(France Soir 27/01/2011)
Outre l’ex-président et sa femme, la Tunisie recherche activement les autres membres de la famille et leur réseau d’obligés.
Jour après jour, l’étau se resserre. Les autorités tunisiennes ont émis, hier, un mandat d’arrêt international à l’encontre de Zine el-Abidine Ben Ali, le président déchu, et de Leïla Trabelsi, son épouse. Parti en toute hâte, et réfugié depuis quinze jours en Arabie saoudite, le potentat destitué semble, pour l’instant, promis à un encerclement judiciaire l’empêchant au moins de quitter Ryad. Malgré l’avis de recherche officiel, Tunis redoute toutefois le précédent Idi Amin Dada, du nom de l’ex-tyranneau ougandais ayant trouvé asile à Djeddah, d’avril 1979 jusqu’à sa mort en août 2003, sans jamais avoir été jugé.
Outre la plainte déposée par trois ONG, à Paris, le 19 janvier, contre les époux Ben Ali, leur famille et leurs hommes liges pour « corruption », l’ex-dirigeant et sa femme sont aussi poursuivis par la justice tunisienne pour « acquisition illégale de biens mobiliers et immobiliers » et « transferts illicites de devises à l’étranger ».

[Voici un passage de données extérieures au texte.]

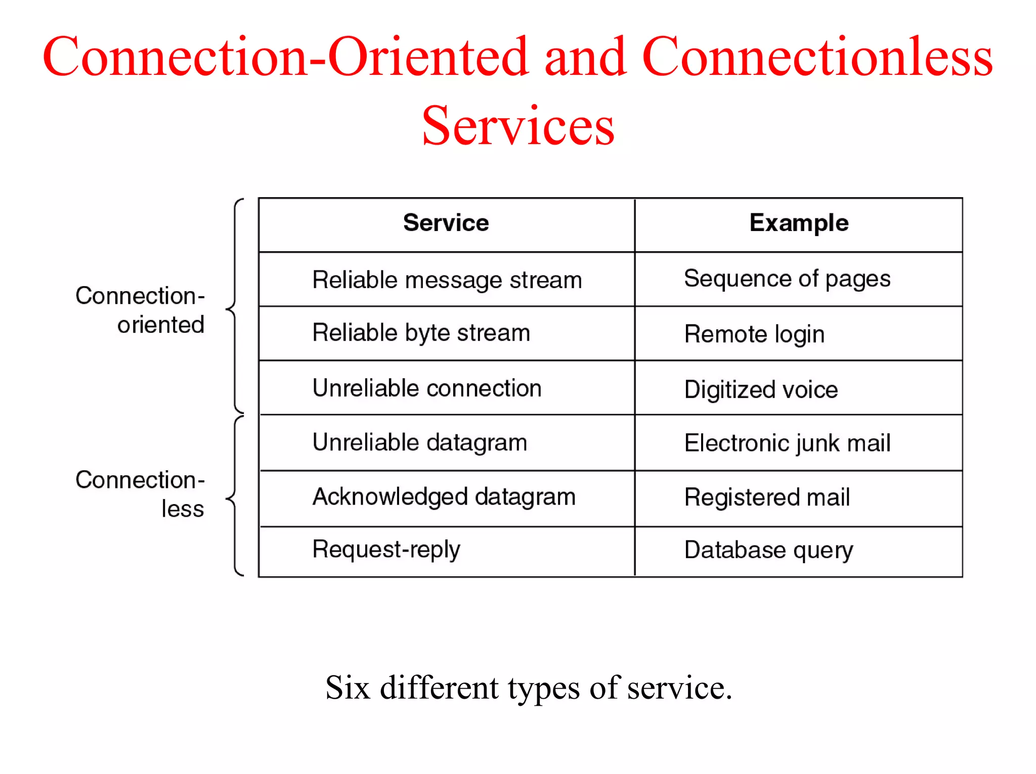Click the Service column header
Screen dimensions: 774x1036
(446, 223)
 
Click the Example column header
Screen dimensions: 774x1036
(799, 223)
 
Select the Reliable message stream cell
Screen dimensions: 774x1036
(447, 280)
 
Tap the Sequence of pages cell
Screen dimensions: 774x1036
(787, 279)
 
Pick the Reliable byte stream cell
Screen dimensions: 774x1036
(421, 333)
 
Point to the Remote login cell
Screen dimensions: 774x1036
(754, 334)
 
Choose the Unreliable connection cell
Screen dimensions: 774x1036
(427, 388)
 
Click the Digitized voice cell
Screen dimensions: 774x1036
(761, 390)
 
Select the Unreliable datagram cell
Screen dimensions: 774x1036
(420, 443)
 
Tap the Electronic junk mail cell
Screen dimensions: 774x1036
(787, 443)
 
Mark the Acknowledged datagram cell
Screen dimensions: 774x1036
(444, 497)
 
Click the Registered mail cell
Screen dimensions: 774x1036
(767, 497)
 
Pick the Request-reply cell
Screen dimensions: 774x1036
(386, 550)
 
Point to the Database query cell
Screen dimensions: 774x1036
(768, 550)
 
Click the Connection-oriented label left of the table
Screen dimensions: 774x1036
(140, 310)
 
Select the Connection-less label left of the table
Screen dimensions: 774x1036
(140, 494)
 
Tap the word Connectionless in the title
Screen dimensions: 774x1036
(817, 57)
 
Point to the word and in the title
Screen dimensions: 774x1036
(585, 57)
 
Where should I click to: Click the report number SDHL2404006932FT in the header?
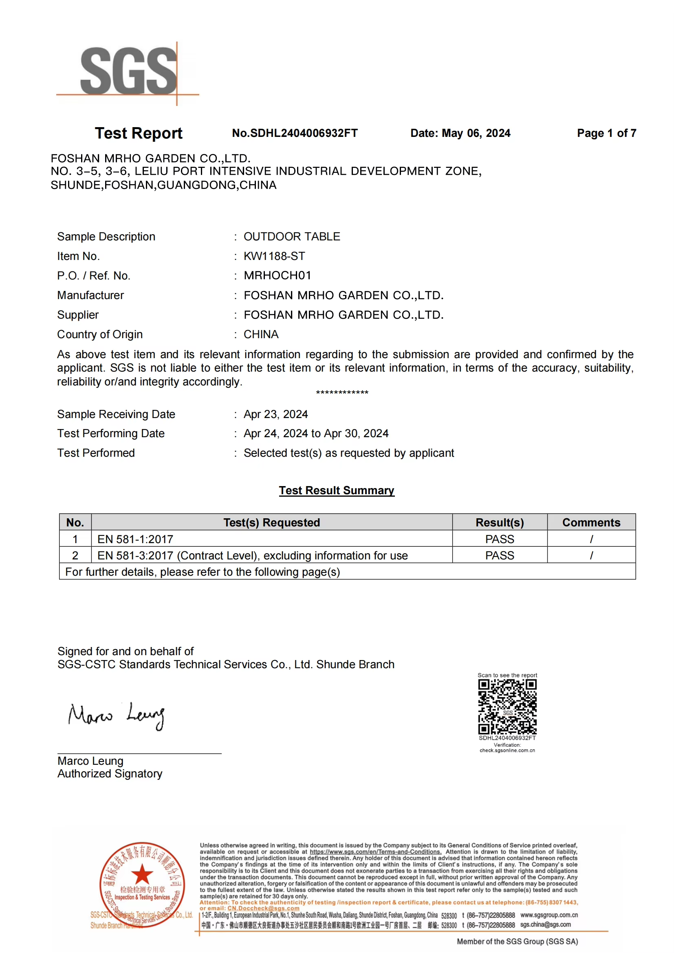point(295,133)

Ces poursuites cumulées s’inscrivent dans le sillage de la vaste traque déclenchée en Europe, au sujet de l’ensemble du patrimoine mal acquis par ceux que les Tunisiens désignent maintenant tout haut sous l’expression de « mafia de Carthage »… La Suisse, la France et l’Union européenne (UE) s’étant prononcées favorablement quant au blocage et au gel de fonds indûment détenus par la totalité des fugitifs.
L’ex-numéro un tunisien avait quitté le pouvoir, en catastrophe, le 14 janvier, sous la pression inédite de la rue, une émeute généralisée baptisée la « révolution de jasmin ». Nulle trace cependant de Leïla Trabelsi en Arabie saoudite. Plusieurs sources diplomatiques doutent de sa présence à Ryad. Certaines d’entre elles la croient – sans certitude – parvenue discrètement au Canada où plusieurs membres du clan bénéficiant de statut de « résidents officiels » ont élu domicile. « Leïla la coiffeuse », ainsi surnommée avec mépris par les Tunisiens, est exécrée pour avoir mis en coupe réglée des pans entiers de l’économie locale au profit de sa famille et d’obligés constitués au fil de la grande entreprise de prédation économique entamée.

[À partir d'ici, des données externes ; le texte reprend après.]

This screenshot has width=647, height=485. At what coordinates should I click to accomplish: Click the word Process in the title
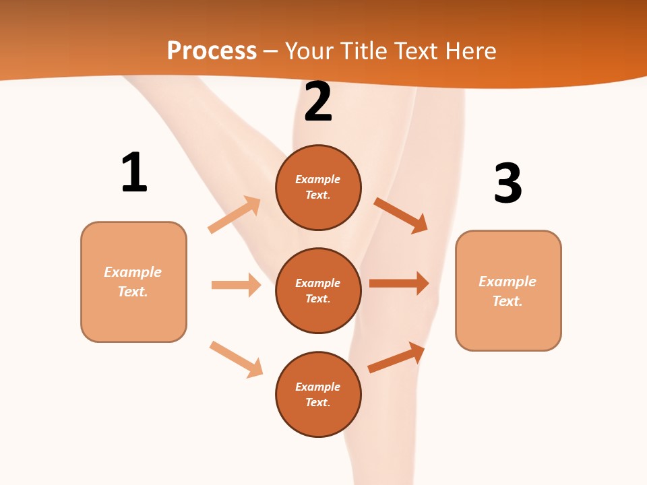click(212, 51)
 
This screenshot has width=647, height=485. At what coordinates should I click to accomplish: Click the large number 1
click(134, 172)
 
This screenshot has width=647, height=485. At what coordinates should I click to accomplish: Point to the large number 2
click(318, 102)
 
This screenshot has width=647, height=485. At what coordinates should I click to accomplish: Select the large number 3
click(507, 183)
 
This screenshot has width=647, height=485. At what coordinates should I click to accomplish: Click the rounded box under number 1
click(133, 282)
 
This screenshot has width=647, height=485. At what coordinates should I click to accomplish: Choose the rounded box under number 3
click(508, 290)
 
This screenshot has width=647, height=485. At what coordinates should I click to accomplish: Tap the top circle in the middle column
click(318, 187)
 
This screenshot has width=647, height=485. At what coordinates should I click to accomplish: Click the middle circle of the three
click(318, 291)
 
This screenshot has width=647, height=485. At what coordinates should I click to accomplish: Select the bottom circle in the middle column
click(318, 395)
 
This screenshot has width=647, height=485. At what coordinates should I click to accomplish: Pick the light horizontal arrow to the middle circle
click(236, 285)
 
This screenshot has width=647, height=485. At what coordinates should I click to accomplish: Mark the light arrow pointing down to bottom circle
click(236, 359)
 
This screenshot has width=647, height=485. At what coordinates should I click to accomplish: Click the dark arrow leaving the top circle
click(401, 215)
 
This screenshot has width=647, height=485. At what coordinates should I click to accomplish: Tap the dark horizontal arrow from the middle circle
click(399, 284)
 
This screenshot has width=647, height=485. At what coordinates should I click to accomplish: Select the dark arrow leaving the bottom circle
click(396, 357)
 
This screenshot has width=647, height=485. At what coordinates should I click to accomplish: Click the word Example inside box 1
click(133, 272)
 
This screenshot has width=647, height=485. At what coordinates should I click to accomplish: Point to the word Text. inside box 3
click(507, 301)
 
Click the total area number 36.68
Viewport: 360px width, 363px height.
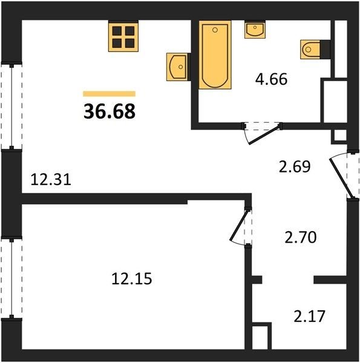coord(110,111)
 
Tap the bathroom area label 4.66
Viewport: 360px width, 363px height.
coord(271,79)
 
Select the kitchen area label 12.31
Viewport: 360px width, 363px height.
coord(51,180)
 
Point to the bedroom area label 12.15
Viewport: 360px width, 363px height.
coord(131,278)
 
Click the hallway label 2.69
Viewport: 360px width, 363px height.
coord(295,167)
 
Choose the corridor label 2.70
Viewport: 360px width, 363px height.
coord(300,238)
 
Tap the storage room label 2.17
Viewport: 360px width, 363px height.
coord(310,316)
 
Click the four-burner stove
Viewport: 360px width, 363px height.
coord(123,36)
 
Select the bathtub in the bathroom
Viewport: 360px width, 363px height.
coord(215,54)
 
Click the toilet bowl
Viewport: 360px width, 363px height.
coord(310,50)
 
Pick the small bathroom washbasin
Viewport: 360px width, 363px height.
coord(255,29)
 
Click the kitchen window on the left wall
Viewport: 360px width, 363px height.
coord(11,106)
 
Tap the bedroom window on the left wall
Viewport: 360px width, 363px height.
coord(11,278)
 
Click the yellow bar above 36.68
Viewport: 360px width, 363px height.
coord(110,94)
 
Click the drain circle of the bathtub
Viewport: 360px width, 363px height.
coord(215,30)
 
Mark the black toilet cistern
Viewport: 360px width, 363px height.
coord(326,49)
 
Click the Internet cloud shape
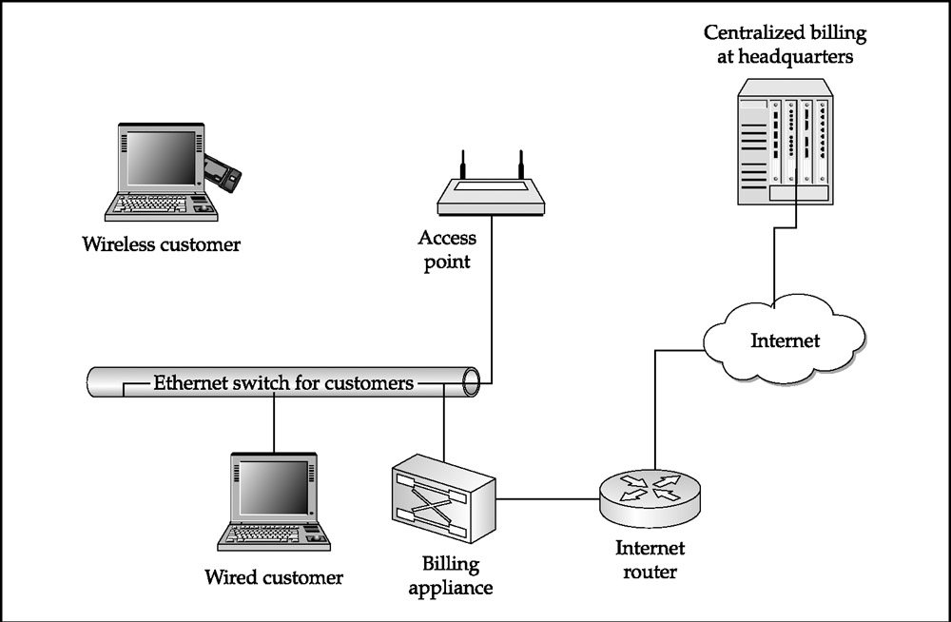[784, 340]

Autre figure honnie de ce régime boursouflé par la prévarication : Belhassen Trabelsi, le frère de l’ex-première dame, lui aussi en fuite. A l’instar de huit autres membres de la fratrie Trabelsi, récemment interpellés et tenus au secret, il est visé par des poursuites identiques.
Les serviteurs zélés du régime moribond n’échappent pas non plus au grand nettoyage annoncé. Huit membres de la garde présidentielle, dont son ex-chef, le général Ali Sériati, font l’objet d’une enquête distincte concernant des exactions contre la population. Le haut gradé est en outre visé par une information judiciaire, ouverte le 16 janvier, pour « complot contre la sécurité intérieure de l’Etat, incitation à commettre des crimes et à s’armer et provocation au désordre ». Figure centrale de la garde prétorienne du dictateur destitué, il a récemment été appréhendé dans le sud du pays alors qu’il prenait la tangente vers la Libye frontalière.
9.500 évadés priés de se rendre…
Quoique formulée dans un contexte exceptionnel, la supplique est à peine croyable. Le ministre de la Justice tunisien a appelé, hier, près de 9.500 détenus en cavale à… retourner en prison. Ces derniers ont profité du tumulte né, ces quinze derniers jours, de la « révolution du jasmin » pour prendre la clé des champs. Les fuyards visés par l’appel singulier des autorités sont tous des prisonniers de droit commun. Tunis indique en outre que 698 personnes ont été arrêtées pour implication dans les troubles ayant précédé et suivi la chute de Zine el-Abidine Ben Ali.